### Selected text
Posts Tagged ‘Chris Mullins’

Tony Benn on the Security Service’s Hostility to the Labour Movement

February 28, 2020

The revelation last year that Tweezer’s government was funding the Democracy Initiative and its parent organisation, the Institute for Statecraft, revealed that the British secret state was still hostile to the Labour movement and determined to attack and disrupt any political figure standing for radical change. The Initiative was supposed to combat pro-Russian propaganda on the Net, but instead focused on smearing and trying to discredit British and foreign political leaders, of whom it disapproved. One of them was, surprise, surprise!, Jeremy Corbyn. Although supposedly a private company, the Democracy Initiative had extensive links to the British secret state and the cyberwarfare section of the SAS. As the election rolled on, we also saw various army chiefs and spokespeople for the intelligence agencies tell the Tory papers that they regarded Corbyn as a threat to national security.

In fact the British secret services were always suspicious of the Labour Party. They’re part of the establishment, and so regarded the Labour movement as a whole as subversive. There is considerable evidence that MI5 was behind the rumours in the 1970s smearing the Labour premier Harold Wilson as a KGB spy. Lobster has published a series of articles about British intelligence’s campaign of disinformation against Labour, including how the IRD – a now defunct intelligence department – published fake documents and news during the 1970s to smear Labour politicos like Tony Benn as IRA sympathisers and Communists.

Benn was very much aware of this, and discusses it and the establishment’s general animosity towards the Labour movement in many of his books, including the volume: Tony Benn: Arguments for Democracy, edited by Chris Mullin. Benn wrote

The security services, or at least an element within them, regard those who work within the Labour movement, especially its socialist activists, as being a security risk for that reason alone. Conservatives would not be so classified.

This interpretation of a security risk has never been publicly discussed by ministers, although, if it is as widespread as I believe it to be, it raises major issues of public policy and civil liberties. For it means that the security services, far from being limited in their work to the discovery of direct external and internal threats to our democracy, are also active indirectly as the upholders of the status quo in our society and are treating socialists who wish to change that status quo by democratic means as potential enemies of that democracy.

In the long run this is the biggest threat to political freedom from the state. In the short run it is used to justify a degree of surveillance of certain organisations and individuals in Britain which goes far beyond what is publicly admitted.

The methods used include the widespread interception of communications, the extensive tapping of telephones, and the maintenance of a bar upon employment for people in both government and sensitive industrial work against whom no conceivable charge of treason or subversion would stand up for one moment in any court of law, nor would it command public support if it had to be justified publicly. Hence the secrecy.

### Source excerpt
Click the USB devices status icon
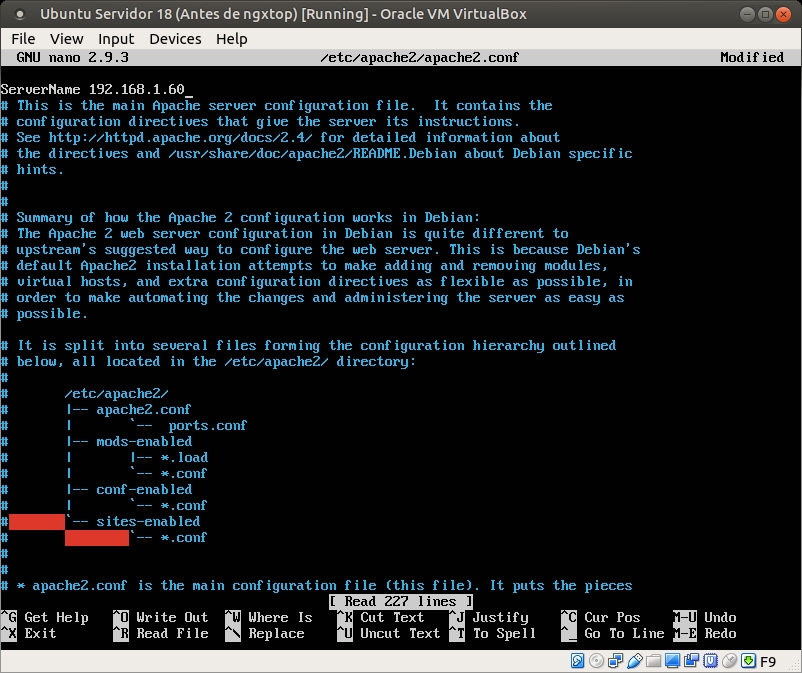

### Exercise requirements
A: In the post about Tony Benn and the security services, what was the Democracy Initiative supposedly meant to combat?
B: Continue the post about Tony Benn and the security services from the point where it stops.
The listing plays no part in what comes next.

### Per-task answers
A: Pro-Russian propaganda on the Net.

B:
The trade unions are of course a special target for surveillance by the security services. The evidence recently published by the Post Office Engineering Union must be taken seriously in this context. There is no room for doubt that active trade unionists do have their telephone calls regularly intercepted,. and this surveillance is redoubled during industrial disputes, as in the miners’ strikes in 1972 and 1974. I was present on one social occasion when a former Labour prime minister indicated this quite clearly.

Twide, as a minister, I was told categorically that the candidates I had proposed for major public appointments were not acceptable on security grounds. The two men concerned were senior members of the General Council of the TUC, active in the Labour Party, and each was then playing a key role in supporting the policies of the then Labour Government. In each case it took a letter from me to the prime minister personally, and in one case a request for a meeting with him, to discuss the matter, to have these objections overruled. Had I not done so, the men would have remained disqualified from public service on security grounds.

Ministers who have direct responsibility for the work of the security services, if asked about the way they exercise their responsibilities, always insist that their control is direct, personal and complete. I very much doubt whether this is the case. If it is so, the Labour ministers must have authorised the incidents of which I have personal knowledge, and this they certainly should not have done. But in my view it is much more likely that the security services do not inform the ministers of what is going on, or cover up their activities in phrases designed to secure acquiescence. (pp. 75-6).

He adds further details to this description of the activities of the British secret state in note 5 to that chapter, ‘Civil Liberties and the Security Services’ on pp. 241-2. This states

According to Mr Chapman Pincher in his book Inside Story, Sidgwick and Jackson 1978, MI5 have files on more than two million people and our security services apparently believe that 59 Labour MPs in the 1974-9 Parliament had ‘current or recent connections with Communist, Trotskyite and other Marxist organisations’. The Special Branch also appear to take a close interest in politics and trade union affairs. For example, during an occupation to prevent closure of a British Steel subsidiary in Greenwich, workers came across Special Branch reports on two of their colleagues. For details of this and other cases see Crispin Aubrey, Who’s Watching You, Pelican, 1981, pp. 36-7.

Benn produced a list of his own suggestions for combating the threat to British democracy from the security services, the civil service establishment and new technology. These were

  1. An analysis of the dangers to the security of the state, external and internal.
  2. A study of the technology now available and the use to which it is being put by other comparable countries.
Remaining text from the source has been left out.